The coronavirus outbreak has also infected the entire Chinese economy, crippling nearly all industries including the metal sector. Somehow by chance, the virus' epicenter was in the province of Hubei – the home of some of the country's largest ferroalloy and steel producing plants. Comprehensive quarantine measures imposed by the government, have restricted movement of people and limited transportation of goods which ultimately have severely hampered manufacturing operations.
The ill effects have spread to the manganese metal market as well. From end-January till mid-February, daily melting of manganese metal in China dropped by 35% on average. In the provinces of Guangxi and Guizhou (representing about 40% of the country's total metal output) the activity dropped by 1.5 times. Enterprises in Hubei province (10% of the domestic market) have grinded to a halt since.
A crippled transport and logistics sector has made it very difficult for sellers to deliver raw materials to customers, which has led to a depletion of manganese ore reserves for plants producing manganese metal. A major operator of the manganese ore industry in China lamented to the media, ´I can conclude a contract for shipment of any batch, any kind of ore - especially since it is rapidly accumulated in port warehouses. But the irony of the situation is that there is literally no one to load the ore for transport, and the drivers have to stay quarantined for 2 weeks after every trip´.
By mid-February, China domestic prices for manganese metal soared by 20-25% while export quotations went up by 15-20%. China being the world's largest producer and exporter of manganese metal has dealt a severe blow to their export markets. For Europe, drawing 90% of the supply from China, was faced with material prices increased by up to 200-300 EUR/mt in February. The B2B trading platform for metals, Metalshub, had fixed price offers for flakes up to 2,300 EUR/mt and lumps for up to 2,700 EUR/mt, representing a 20-25% price hike from January levels.
As of the end of February, there are cautious signs of a Chinese supply recovery. With production in provinces mostly affected by the epidemic slowly gearing back up, prices for both domestic and export markets have been falling at a rate of 5-10% over the last two weeks.
Sources report that significant problems persist in transporting both manganese ore from port to factory and moving finished products to the ports. Even under current contracts, disruption of logistics services poses a high risk for delayed shipments. It seems unwise for foreign buyers to conclude new deals with Chinese producers under such circumstances.

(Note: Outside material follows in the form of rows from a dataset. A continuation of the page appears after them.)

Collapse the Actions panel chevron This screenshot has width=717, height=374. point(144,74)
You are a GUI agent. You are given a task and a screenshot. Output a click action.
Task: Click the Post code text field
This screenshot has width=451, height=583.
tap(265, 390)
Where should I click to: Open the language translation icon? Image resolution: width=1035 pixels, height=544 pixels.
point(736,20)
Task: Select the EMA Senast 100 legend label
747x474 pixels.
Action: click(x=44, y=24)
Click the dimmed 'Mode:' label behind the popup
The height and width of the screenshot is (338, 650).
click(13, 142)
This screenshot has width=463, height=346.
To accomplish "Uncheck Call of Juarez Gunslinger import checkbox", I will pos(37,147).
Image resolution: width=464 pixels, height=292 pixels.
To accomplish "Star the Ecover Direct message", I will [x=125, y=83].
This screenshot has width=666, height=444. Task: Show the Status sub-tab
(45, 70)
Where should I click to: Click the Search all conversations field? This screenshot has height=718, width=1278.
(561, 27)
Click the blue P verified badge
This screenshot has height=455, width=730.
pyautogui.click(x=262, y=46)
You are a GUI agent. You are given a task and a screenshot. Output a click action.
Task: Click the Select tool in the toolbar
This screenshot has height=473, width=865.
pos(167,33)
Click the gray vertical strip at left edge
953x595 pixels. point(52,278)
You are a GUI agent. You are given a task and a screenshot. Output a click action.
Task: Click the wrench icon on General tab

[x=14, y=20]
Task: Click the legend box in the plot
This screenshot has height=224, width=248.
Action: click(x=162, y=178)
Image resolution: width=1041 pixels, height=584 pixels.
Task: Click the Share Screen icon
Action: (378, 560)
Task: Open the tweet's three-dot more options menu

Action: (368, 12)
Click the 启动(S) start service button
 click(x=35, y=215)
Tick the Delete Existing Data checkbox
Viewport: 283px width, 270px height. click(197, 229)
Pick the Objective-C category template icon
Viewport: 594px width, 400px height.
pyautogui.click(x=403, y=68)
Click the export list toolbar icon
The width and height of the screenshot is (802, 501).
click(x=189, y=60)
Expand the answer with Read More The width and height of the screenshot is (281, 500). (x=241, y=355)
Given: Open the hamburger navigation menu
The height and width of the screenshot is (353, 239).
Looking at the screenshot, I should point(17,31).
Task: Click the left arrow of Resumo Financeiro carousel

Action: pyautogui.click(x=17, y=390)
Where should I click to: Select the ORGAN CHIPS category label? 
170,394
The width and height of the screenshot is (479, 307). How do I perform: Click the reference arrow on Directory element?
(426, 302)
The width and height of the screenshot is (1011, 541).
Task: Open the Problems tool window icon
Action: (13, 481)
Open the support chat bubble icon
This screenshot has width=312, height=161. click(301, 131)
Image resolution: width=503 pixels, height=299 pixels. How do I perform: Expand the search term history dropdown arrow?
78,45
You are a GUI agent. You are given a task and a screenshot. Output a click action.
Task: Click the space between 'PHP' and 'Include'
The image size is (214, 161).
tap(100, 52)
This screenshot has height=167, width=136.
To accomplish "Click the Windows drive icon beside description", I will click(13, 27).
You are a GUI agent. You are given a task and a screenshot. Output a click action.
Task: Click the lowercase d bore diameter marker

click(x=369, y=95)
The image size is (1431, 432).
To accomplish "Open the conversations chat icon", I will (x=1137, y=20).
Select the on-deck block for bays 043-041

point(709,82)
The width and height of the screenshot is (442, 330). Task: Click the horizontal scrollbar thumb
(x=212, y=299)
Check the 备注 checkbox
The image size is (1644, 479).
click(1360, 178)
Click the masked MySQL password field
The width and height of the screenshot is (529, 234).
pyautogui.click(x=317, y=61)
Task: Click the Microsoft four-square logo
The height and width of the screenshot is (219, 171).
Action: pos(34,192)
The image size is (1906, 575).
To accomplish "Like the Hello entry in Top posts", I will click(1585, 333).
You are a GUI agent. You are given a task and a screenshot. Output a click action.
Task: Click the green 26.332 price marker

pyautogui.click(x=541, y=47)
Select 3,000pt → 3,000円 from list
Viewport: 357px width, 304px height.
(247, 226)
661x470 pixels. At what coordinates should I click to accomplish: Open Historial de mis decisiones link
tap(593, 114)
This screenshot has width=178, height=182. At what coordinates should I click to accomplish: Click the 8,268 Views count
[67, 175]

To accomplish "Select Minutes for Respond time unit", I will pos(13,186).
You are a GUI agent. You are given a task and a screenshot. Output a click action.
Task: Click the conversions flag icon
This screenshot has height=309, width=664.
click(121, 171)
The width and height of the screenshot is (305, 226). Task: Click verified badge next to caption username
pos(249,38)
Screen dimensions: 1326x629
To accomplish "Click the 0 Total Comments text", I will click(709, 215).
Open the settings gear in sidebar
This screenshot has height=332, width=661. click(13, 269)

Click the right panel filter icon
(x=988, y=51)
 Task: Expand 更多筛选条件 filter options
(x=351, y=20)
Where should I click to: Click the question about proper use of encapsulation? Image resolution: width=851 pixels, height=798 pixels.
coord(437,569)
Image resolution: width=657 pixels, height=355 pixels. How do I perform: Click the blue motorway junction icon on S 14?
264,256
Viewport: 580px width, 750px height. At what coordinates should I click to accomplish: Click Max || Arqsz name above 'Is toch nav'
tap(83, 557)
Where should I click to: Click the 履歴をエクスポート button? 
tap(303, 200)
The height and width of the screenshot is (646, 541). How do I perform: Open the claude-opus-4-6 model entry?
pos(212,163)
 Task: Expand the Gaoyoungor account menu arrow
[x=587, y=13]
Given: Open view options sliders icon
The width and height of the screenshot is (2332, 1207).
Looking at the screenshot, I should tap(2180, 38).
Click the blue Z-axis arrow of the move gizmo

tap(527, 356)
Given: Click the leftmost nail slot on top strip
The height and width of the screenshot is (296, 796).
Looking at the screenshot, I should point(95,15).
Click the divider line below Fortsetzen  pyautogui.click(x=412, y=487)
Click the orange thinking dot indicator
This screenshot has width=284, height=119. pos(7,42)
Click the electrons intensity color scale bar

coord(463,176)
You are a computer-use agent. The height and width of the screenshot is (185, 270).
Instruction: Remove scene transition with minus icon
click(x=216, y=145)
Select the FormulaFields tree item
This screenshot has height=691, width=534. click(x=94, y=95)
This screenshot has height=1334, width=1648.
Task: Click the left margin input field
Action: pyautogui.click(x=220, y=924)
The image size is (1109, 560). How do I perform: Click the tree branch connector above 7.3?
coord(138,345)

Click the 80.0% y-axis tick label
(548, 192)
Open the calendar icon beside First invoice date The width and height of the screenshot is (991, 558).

The crisis has not been spared from controversies: factories and traders in China who already had to put business on hold for a long time for the Chinese New Year holidays were then hit by ensuing quarantine measures. It has been said that some are now trying to reap profits from the ensuing rumors and panic while jacking up prices to recoup financial losses. Market analysts predict that the manganese metal market will not fully stabilise before end of March.
The epidemic highlighted the vulnerability of the metals and ferroalloys market, which relies heavily on physical interaction and contact between key supply chain partners. Ironically, the human factor has been the weak link in this case. The somewhat archaic practices of the current trading and supply system have proven to be less resilient against the rise of such unforeseeable events. E-trading channels with their instant global business network connectivity and integrated services offer a good transition to hedge more against future crises.
When the coronavirus started to cause disruptions in China, the digital B2B metal trading platform, Metalshub reported an increase in transaction volume. In February alone, new listings to buy or sell manganese metal increased by 2.5 times and the amount of online negotiations increased a twofold, compared to the time before the Chinese New Year. The site offers a turnkey solution for the cumbersome process of the metals and ferroalloys trade: online procurement and sales, integrated logistics, insurance and all other essential services to facilitate safe and secure trade between global buyers and sellers. In the digital future a remedy for stabile metal trading may very well come from online platforms.